» **WORK REQUIRED**
Within the material that follows, how many lines include the string "Toggle"? Answer with the number and nothing more.

* * * *

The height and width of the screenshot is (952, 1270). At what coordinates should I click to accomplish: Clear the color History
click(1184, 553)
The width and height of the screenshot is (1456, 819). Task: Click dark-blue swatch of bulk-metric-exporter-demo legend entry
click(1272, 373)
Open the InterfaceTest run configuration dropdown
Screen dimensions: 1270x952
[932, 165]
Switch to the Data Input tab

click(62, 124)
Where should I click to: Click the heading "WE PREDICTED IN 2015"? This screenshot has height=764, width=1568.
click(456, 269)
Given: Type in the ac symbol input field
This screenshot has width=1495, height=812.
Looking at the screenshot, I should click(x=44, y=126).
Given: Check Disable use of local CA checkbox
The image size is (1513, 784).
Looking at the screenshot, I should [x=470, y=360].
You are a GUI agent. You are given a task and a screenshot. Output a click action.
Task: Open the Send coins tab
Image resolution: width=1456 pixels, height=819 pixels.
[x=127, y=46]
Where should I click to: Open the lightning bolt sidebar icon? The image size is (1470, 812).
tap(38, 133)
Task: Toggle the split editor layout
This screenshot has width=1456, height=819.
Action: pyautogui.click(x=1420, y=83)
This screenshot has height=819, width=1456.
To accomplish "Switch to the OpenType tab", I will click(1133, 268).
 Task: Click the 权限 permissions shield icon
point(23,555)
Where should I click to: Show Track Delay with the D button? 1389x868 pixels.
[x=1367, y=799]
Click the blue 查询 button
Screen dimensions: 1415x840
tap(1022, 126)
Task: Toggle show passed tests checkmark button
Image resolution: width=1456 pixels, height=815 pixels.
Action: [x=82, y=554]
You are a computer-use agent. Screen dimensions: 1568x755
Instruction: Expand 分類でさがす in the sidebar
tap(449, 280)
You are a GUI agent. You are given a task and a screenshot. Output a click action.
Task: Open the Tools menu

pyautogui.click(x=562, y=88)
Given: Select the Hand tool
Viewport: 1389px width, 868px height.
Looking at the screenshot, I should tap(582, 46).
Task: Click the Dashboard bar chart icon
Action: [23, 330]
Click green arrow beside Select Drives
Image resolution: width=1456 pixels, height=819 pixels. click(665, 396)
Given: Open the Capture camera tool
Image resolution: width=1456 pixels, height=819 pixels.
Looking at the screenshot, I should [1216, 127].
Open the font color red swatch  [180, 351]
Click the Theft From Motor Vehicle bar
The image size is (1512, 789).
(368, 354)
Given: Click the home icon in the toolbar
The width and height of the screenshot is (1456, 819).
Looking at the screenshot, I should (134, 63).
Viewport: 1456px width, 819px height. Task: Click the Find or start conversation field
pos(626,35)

* * * *

» **YOUR RESPONSE**
2